Jobflow or master execution executing child jobs on another cluster nodes must be notified about status changes of their child jobs. When the asynchronous messaging doesn't work, events from the child jobs aren't delivered, so parent jobs keep running. When the network works again, the child job events may be re-transmitted, so hung parent job may be finished. However the network malfunction may be so long, that the event can't be re-transmitted.
job A running on NodeA executes job B running on NodeB
network between NodeA and NodeB is down from some reason
job B finishes and sends the “finished” event, however it can't be delivered to NodeA – event is stored in the “sent events buffer”
Since the network is down, also heart-beat can't be delivered and maybe HTTP connections can't be established, the cluster reacts as described in the sections above. Even though the nodes may be suspended, parent job A keeps waiting for the event from job B
Network finally starts working and since all undelivered events are in the “sent events buffer”, they are re-transmitted and all of them are finally delivered. Parent job A is notified and proceeds. It may fail later, since some cluster nodes may be suspended.
Network finally starts working, but number of the events sent during the malfunction exceeded “sent events buffer” limit size. So some messages are lost and won't be re-transmitted. Thus the buffer size limit should be higher in the environment with unreliable network. Default buffer size limit is 10000 events. It should be enough for thousands of simple job executions, basically it depends on number of job phases. Each job execution produces at least 3 events (job started, phase finished, job finished). Please note that there are also some other events fired occasionally (configuration changes, suspending, resuming, cache invalidation). Also messaging layer itself stores own messages to the buffer, but it's just tens messages in a hour. Heart-beat is not stored in the buffer.
There is also inbound events buffer used as temporary storage for events, so the events may be delivered in correct order when some events can't be delivered at the moment.
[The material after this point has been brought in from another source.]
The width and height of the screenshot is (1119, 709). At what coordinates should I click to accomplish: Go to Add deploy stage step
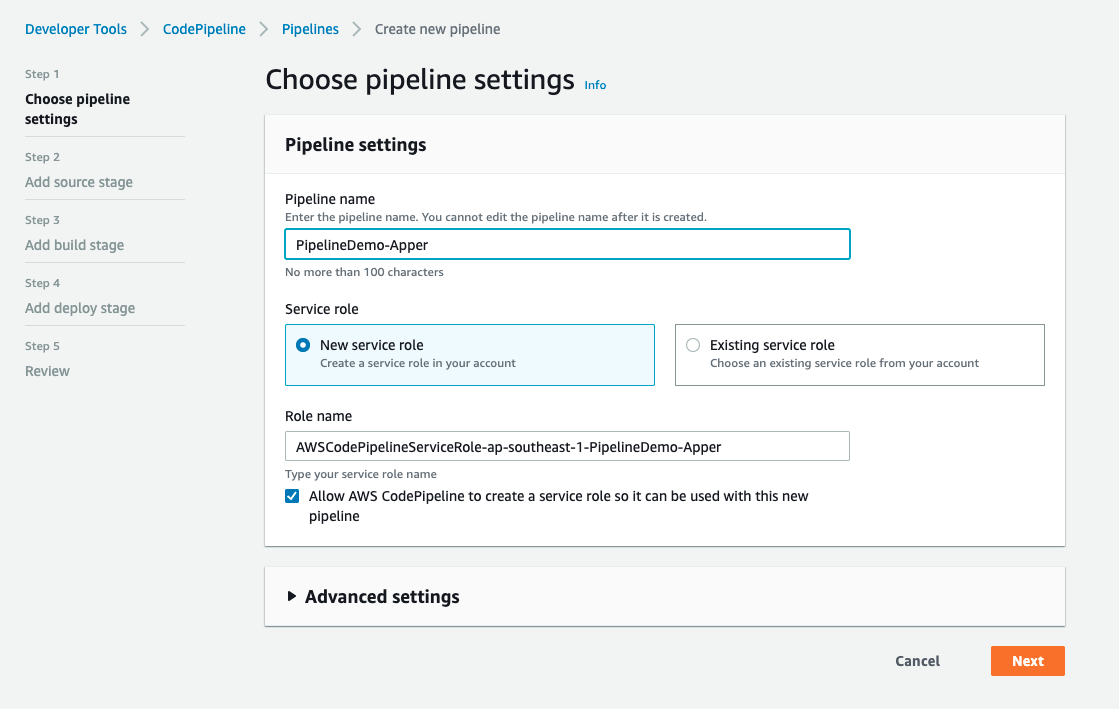(80, 308)
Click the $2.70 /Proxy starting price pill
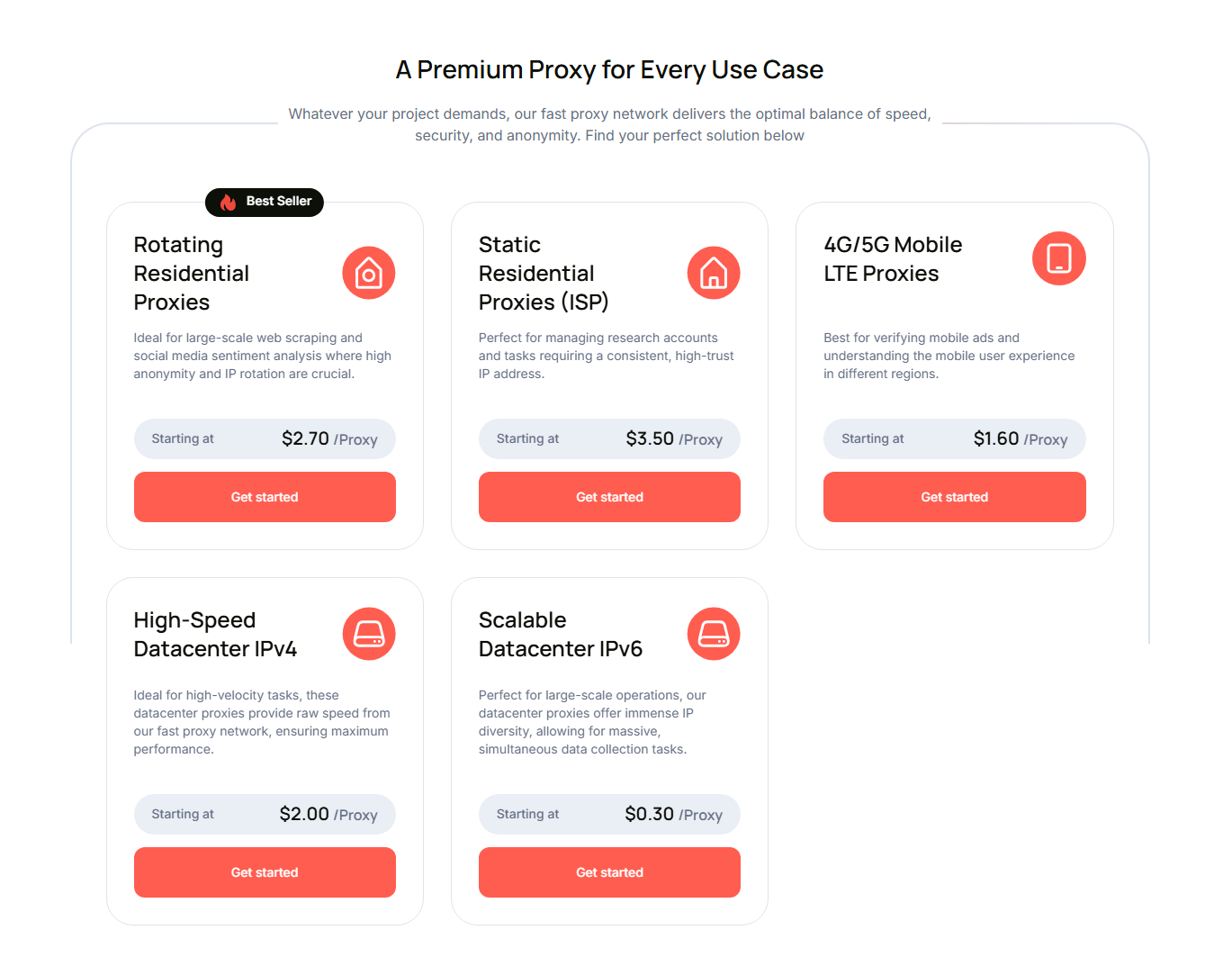This screenshot has width=1232, height=957. click(x=265, y=439)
When the cluster node is inaccessible, the inbound buffer is released after timeout, which is set to 1 hour by default.
Node B is restarted, so all undelivered events in the buffer are lost.
cluster.jgroups.protocol.NAKACK.gc_lag
– limit size of the sent events buffer;
Please note that each stored message takes 2kB of heap memory (default limit is 10000 events)
cluster.jgroups.protocol.NAKACK.xmit_table_obsolete_member_timeout
– inbound buffer timeout of unaccessible cluster node